To some degree, this is, if you like, the institutional view of a lot of our economic bodies. I have spoken many times here about the reluctance of the Treasury to take into account the secondary or dynamic effects of tax: in other words, how cutting tax rates can generate more economic activity. We saw it with the 45p rate and with corporation tax. One reads that the plan the Chancellor has for a big bang 2.0 in the City is being held up by the Financial Conduct Authority, which is now against reversing the EU ban on short selling and all the rest of it. One reads that proposed tax cuts would fall short of the OBR, although I have a feeling that if the Government change at the next election, the OBR will suddenly have no problem at all with borrowing the £28 billion for green investment. We will see whether that comes about; but that, of course, is under a different sort of moral category.

The real point is that we are reluctant to do things that challenge people’s intuitions and this leads us into bad policy decisions. People are always in favour of windfall taxes because they think that somebody else is going to pay. They do not really understand that, as Ronald Reagan said, businesses cannot pay taxes; they can only collect them. In other words, all taxes are passed on to consumers, customers, shareholders and so on. They are always a popular idea, in the same way that a wealth tax is: people think somebody else will pay it. The idea that the wealthy will not sit around waiting to pay tax but may move jurisdictions or retire earlier is a counter-intuitive and difficult one.

The real problem of our modern economy is the failure to take on some of the false intuitions caused by our maladaptations. Brian Caplan of George Mason University did a survey in which he looked at stuff that is consensual among all economists, left and right, and at how that diverges from the general view of things. He found that there were three particular areas of widespread public bias, the first of which is a general reluctance to understand how prices and competition work. Most people intuitively think that prices go up because of what the seller feels like charging. The noble Lord, Lord Whitty, just referred to that as greedflation, but of course, that is not the reality of how markets work. I am struck that the people who blame inflation on excess profits never make the converse argument: that when prices fall it is presumably, by their own logic, because of the generosity of these big corporations. That is a huge rift between how things work and how most people see them working.

▸ Extracted data:
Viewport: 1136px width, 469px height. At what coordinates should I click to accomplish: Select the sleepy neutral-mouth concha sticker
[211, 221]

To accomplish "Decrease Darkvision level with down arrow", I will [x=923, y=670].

--

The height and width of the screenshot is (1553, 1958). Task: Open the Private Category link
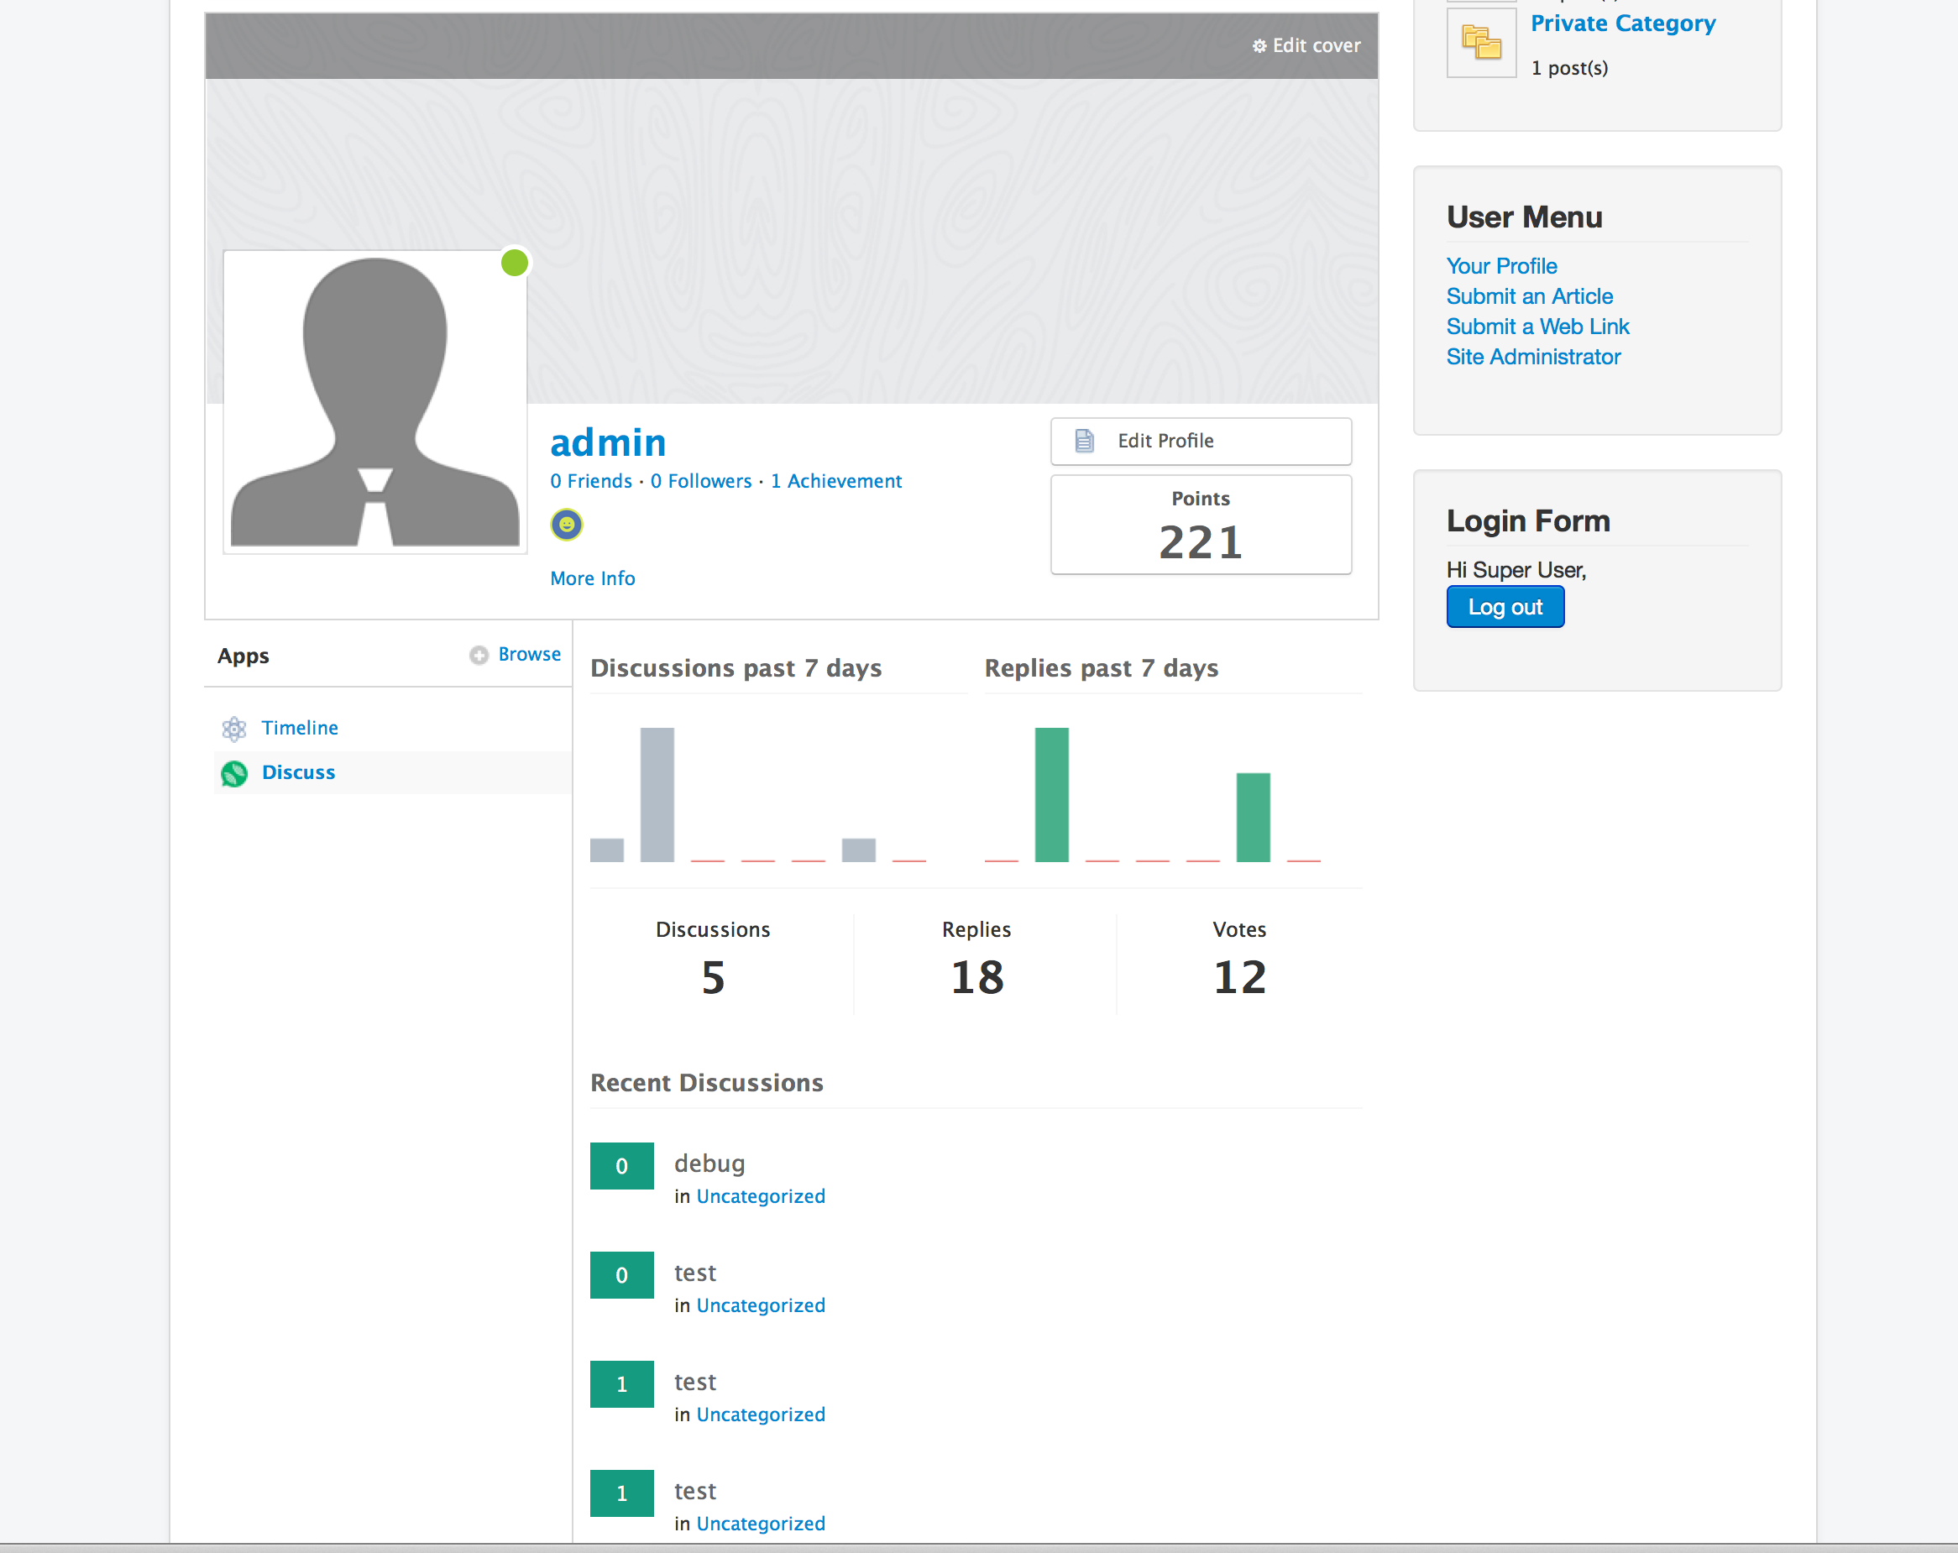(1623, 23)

▸ Short task:
In the passage on tax policy and public intuitions, which university is Brian Caplan said to be from?

▸ Solution to this problem:
George Mason University